This lesson sequence was born out of a desire to get students writing meaningfully early in the year and communicate from week 2 (screams into the void): MULTIPLE MEANS MORE THAN TWO!!! From this point forward, I ban any black/white pro/con language from my AP Seminar classroom. I hate the two-party system and this is my small rebellion. There are more than two points of view on any issue.

This is what your students should produce after just a couple days. This is actual work from one of my students that I, stingy grader that I am, deemed a 100. (Also, FYI, this was written during the last presidential administration.)

Yeah, there's some grammar errors and it relies solely on journalistic sources. But this is a writing from the first few weeks of school!

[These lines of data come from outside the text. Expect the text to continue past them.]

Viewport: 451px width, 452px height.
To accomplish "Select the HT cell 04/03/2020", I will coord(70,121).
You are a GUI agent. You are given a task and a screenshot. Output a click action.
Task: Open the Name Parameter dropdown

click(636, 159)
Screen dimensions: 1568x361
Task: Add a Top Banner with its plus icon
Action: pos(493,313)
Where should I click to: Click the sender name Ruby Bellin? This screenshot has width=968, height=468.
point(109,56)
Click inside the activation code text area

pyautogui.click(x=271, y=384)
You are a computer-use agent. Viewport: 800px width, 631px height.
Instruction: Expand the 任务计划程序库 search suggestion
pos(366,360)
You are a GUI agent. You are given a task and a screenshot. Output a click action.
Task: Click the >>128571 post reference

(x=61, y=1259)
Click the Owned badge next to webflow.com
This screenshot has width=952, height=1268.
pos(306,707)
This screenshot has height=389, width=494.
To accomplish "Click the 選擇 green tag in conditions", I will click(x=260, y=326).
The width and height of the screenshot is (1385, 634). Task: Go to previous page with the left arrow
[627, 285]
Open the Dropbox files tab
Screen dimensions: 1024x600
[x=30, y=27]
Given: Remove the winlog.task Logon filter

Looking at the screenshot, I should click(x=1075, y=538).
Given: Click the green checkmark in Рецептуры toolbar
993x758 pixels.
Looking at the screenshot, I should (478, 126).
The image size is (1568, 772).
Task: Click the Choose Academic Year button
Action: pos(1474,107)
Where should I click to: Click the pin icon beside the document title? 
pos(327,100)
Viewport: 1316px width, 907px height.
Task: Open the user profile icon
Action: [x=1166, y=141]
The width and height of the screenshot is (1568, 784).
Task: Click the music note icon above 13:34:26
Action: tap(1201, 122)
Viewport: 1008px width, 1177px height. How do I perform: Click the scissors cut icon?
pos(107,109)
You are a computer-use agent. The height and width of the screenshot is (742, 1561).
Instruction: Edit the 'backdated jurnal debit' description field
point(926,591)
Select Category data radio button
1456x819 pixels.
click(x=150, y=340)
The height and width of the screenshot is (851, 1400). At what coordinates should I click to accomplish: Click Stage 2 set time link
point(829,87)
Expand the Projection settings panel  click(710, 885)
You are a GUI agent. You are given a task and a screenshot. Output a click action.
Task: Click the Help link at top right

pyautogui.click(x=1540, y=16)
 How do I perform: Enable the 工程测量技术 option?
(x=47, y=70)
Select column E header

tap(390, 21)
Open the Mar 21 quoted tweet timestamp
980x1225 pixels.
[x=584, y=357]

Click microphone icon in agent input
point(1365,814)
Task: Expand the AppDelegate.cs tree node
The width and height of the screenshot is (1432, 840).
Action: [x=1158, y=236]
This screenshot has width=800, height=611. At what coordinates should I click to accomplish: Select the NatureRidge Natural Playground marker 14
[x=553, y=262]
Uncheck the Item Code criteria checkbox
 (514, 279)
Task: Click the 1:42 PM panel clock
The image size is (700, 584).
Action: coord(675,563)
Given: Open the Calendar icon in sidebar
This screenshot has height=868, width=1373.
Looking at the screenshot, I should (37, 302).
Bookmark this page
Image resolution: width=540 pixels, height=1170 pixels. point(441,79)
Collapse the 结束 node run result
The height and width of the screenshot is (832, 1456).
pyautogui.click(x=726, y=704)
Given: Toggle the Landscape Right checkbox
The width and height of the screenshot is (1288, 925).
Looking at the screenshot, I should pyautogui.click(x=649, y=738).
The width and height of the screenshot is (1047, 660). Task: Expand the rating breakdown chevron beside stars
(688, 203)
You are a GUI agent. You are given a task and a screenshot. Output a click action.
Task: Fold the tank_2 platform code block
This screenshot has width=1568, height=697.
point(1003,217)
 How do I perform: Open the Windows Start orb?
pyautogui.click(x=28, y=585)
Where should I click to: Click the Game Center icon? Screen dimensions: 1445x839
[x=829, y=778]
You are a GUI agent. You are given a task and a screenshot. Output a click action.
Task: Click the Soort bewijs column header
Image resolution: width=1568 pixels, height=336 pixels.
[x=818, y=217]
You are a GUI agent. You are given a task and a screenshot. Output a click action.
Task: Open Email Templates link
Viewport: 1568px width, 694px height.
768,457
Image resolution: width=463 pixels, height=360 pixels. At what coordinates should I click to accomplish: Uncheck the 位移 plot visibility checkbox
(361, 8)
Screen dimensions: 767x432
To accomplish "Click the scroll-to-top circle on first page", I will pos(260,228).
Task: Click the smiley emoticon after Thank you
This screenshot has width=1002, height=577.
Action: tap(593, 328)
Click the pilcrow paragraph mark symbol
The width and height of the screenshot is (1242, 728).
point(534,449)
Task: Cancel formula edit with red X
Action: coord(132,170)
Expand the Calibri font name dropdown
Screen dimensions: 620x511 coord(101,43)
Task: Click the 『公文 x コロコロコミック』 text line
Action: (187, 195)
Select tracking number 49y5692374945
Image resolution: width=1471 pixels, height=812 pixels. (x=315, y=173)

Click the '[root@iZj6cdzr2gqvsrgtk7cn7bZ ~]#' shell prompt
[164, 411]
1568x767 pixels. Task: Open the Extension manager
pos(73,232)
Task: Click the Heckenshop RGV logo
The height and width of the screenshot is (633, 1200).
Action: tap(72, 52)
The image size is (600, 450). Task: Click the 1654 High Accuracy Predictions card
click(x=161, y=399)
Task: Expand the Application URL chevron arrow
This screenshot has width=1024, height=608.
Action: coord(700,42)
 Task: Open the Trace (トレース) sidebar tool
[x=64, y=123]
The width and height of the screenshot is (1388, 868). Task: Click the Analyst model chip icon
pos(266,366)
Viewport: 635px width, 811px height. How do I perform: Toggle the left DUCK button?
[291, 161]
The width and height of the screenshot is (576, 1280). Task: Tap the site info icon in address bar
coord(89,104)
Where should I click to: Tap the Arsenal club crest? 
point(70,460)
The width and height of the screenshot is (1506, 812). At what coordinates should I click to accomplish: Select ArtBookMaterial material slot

Look at that first paragraph with three sources in conversation. Notice how the third paragraph presents a compromise solution! This is high level shit!

And here is an example of student work, with my comments, that I gave a 70. I consider this the minimum acceptable work.

This student clearly understands what we mean when we talk about perspectives, and they've done a great job integrating quotes and remaining unbiased and invisible. They just haven't put those sources in conversation effectively and they are way too broad in their approach.

And because every performance task includes a presentation component, I follow this up with a hyper-focused, low-bar oral task that eases them into the world of public speaking. Just as the Talking Points articles has students focusing their energy on putting sources in conversation, the speaking task focuses students on vocal variety, breaking them early of the bad habit of monotone delivery. Vocal variety is only one of the elements listed in the College Board rubrics for AP Seminar presentations, but I break it down for students into five elements, show them some examples from NPR (because they can't see the presenter, only hear them), and then have them record a quick podcast reporting on what they wrote about in their Talking Points article.

Below the e-mail wall (I am hungry for your e-mail NOM NOM NOM) is a day-to-day break down of how I do this in a week(ish) and my PowerPoint slides. Enjoy and feel free to comment with questions or profuse praise.

Day 1 involves introducing students to the Talking Points format by letting them see multiple (I give each student a different magazine because I have a year's subscription lying around) and ask them to work with their groups to identify the patterns. The slides provided below include two different ways to grade it. (I use the first, but the second is more conventional. You're welcome.) Then there's a quick demonstration on searching media sources that builds on what students learned during the week prior.

Day 2 gets into the nuts and bolts of embedding quotes. When I taught sophomore English to a diverse range of students, I would spread embedding quotes into sentences over a week of a mini-lessons. With my AP Sem kids, it's a crash course. You do you.

Day 3 is a day to write.

Day 4 introduces the assignment of the Controversial News Brief with an example from a current NPR story where the host interviews the reporter.

On Day 5 we play three vocal variety games and I let them work on preparing their briefs (hehe).

After that it's a matter of teacher preferences. You can give them time in class to rehearse and record, or you can make them do it for homework. I've also had them just present it in front of the class instead of recording them, but that does eat class time.